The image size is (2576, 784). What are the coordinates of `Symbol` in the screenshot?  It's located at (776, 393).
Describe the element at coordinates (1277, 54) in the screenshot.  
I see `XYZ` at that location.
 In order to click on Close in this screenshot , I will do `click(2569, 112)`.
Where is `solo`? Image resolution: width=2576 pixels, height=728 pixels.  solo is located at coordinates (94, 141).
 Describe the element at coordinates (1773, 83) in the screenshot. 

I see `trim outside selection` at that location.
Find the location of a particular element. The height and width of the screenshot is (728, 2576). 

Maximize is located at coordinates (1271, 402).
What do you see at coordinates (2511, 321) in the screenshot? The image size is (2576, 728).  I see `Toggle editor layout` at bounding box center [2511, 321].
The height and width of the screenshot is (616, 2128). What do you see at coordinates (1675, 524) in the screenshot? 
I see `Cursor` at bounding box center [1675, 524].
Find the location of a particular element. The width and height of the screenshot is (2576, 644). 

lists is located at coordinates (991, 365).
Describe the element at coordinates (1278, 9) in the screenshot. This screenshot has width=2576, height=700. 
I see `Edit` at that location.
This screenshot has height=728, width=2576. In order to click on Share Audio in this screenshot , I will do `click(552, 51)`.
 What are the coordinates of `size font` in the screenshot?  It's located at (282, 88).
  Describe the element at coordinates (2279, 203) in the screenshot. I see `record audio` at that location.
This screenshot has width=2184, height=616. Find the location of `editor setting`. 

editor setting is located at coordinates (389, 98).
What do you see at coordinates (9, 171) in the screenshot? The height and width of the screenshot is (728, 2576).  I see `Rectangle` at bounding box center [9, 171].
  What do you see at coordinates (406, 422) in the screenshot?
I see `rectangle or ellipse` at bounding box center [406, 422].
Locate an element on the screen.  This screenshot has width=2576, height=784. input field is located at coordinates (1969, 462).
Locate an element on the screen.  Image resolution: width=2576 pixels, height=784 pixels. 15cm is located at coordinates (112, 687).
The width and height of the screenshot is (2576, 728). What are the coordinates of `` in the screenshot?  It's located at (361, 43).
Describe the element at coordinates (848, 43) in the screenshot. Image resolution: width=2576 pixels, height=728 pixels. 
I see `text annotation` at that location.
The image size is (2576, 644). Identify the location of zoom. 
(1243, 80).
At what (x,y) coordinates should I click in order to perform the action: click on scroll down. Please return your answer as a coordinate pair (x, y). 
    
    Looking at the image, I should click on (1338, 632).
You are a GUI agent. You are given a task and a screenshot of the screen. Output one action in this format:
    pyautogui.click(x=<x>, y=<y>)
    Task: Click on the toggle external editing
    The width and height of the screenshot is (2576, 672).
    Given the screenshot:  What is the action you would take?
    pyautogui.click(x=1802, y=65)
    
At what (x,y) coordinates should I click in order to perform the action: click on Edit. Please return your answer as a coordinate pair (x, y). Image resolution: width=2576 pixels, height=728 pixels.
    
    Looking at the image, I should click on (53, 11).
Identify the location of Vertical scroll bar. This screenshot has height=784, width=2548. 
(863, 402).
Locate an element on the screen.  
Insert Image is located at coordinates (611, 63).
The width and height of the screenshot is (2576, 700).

» **Stated exercise**: Please lay out the lines above as a numbered list, leaving out the blank ones.

» **Answer below**:
1. The image size is (2576, 784). What are the coordinates of `Symbol` in the screenshot?  It's located at (776, 393).
2. Describe the element at coordinates (1277, 54) in the screenshot.  
3. I see `XYZ` at that location.
4.  In order to click on Close in this screenshot , I will do `click(2569, 112)`.
5. Where is `solo`? Image resolution: width=2576 pixels, height=728 pixels.  solo is located at coordinates (94, 141).
6.  Describe the element at coordinates (1773, 83) in the screenshot. 
7. I see `trim outside selection` at that location.
8. Find the location of a particular element. The height and width of the screenshot is (728, 2576). 
9. Maximize is located at coordinates (1271, 402).
10. What do you see at coordinates (2511, 321) in the screenshot? The image size is (2576, 728).  I see `Toggle editor layout` at bounding box center [2511, 321].
11. The height and width of the screenshot is (616, 2128). What do you see at coordinates (1675, 524) in the screenshot? 
12. I see `Cursor` at bounding box center [1675, 524].
13. Find the location of a particular element. The width and height of the screenshot is (2576, 644). 
14. lists is located at coordinates (991, 365).
15. Describe the element at coordinates (1278, 9) in the screenshot. This screenshot has width=2576, height=700. 
16. I see `Edit` at that location.
17. This screenshot has height=728, width=2576. In order to click on Share Audio in this screenshot , I will do `click(552, 51)`.
18.  What are the coordinates of `size font` in the screenshot?  It's located at (282, 88).
19.   Describe the element at coordinates (2279, 203) in the screenshot. I see `record audio` at that location.
20. This screenshot has width=2184, height=616. Find the location of `editor setting`. 
21. editor setting is located at coordinates (389, 98).
22. What do you see at coordinates (9, 171) in the screenshot? The height and width of the screenshot is (728, 2576).  I see `Rectangle` at bounding box center [9, 171].
23.   What do you see at coordinates (406, 422) in the screenshot?
24. I see `rectangle or ellipse` at bounding box center [406, 422].
25. Locate an element on the screen.  This screenshot has width=2576, height=784. input field is located at coordinates (1969, 462).
26. Locate an element on the screen.  Image resolution: width=2576 pixels, height=784 pixels. 15cm is located at coordinates (112, 687).
27. The width and height of the screenshot is (2576, 728). What are the coordinates of `` in the screenshot?  It's located at (361, 43).
28. Describe the element at coordinates (848, 43) in the screenshot. Image resolution: width=2576 pixels, height=728 pixels. 
29. I see `text annotation` at that location.
30. The image size is (2576, 644). Identify the location of zoom. 
31. (1243, 80).
32. At what (x,y) coordinates should I click in order to perform the action: click on scroll down. Please return your answer as a coordinate pair (x, y). 
33.     Looking at the image, I should click on (1338, 632).
34. You are a GUI agent. You are given a task and a screenshot of the screen. Output one action in this format:
35.     pyautogui.click(x=<x>, y=<y>)
36.     Task: Click on the toggle external editing
37.     The width and height of the screenshot is (2576, 672).
38.     Given the screenshot:  What is the action you would take?
39.     pyautogui.click(x=1802, y=65)
40. At what (x,y) coordinates should I click in order to perform the action: click on Edit. Please return your answer as a coordinate pair (x, y). Image resolution: width=2576 pixels, height=728 pixels.
41.     Looking at the image, I should click on (53, 11).
42. Identify the location of Vertical scroll bar. This screenshot has height=784, width=2548. 
43. (863, 402).
44. Locate an element on the screen.  
45. Insert Image is located at coordinates (611, 63).
46. The width and height of the screenshot is (2576, 700).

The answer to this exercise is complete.